Somewhere below is a line with "Given: Open the hamburger menu in sidebar" and, later, a line with "The width and"; repeat those two lines and all the lines between them, exactly as they are.

- [Given information]:
....
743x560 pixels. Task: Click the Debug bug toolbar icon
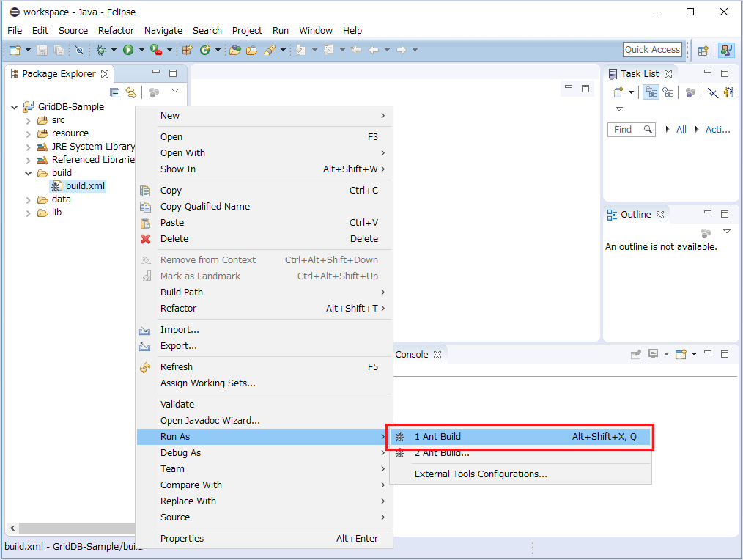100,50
....
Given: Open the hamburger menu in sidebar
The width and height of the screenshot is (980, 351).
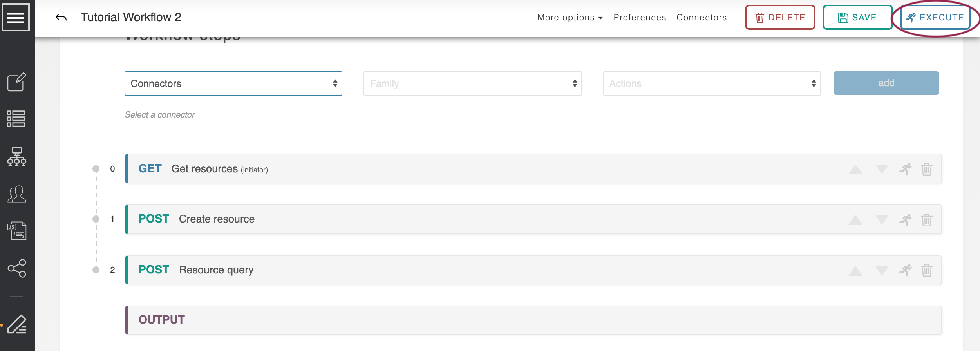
....
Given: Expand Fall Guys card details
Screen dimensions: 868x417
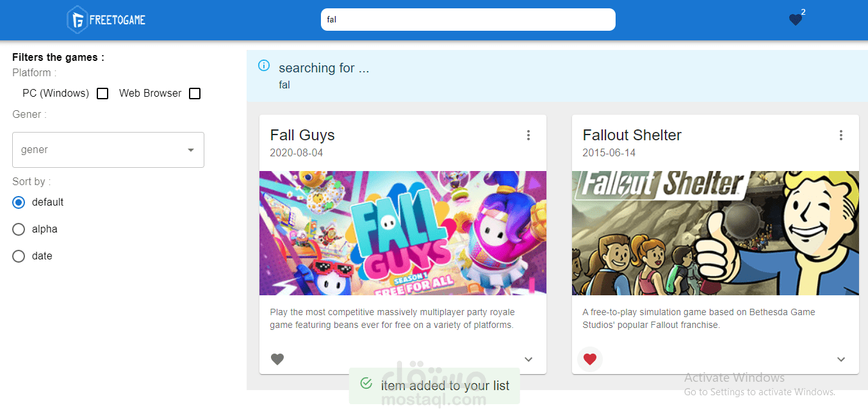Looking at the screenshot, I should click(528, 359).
....
- [Task output]:
Given: Open the hamburger menu in sidebar
The width and height of the screenshot is (980, 351).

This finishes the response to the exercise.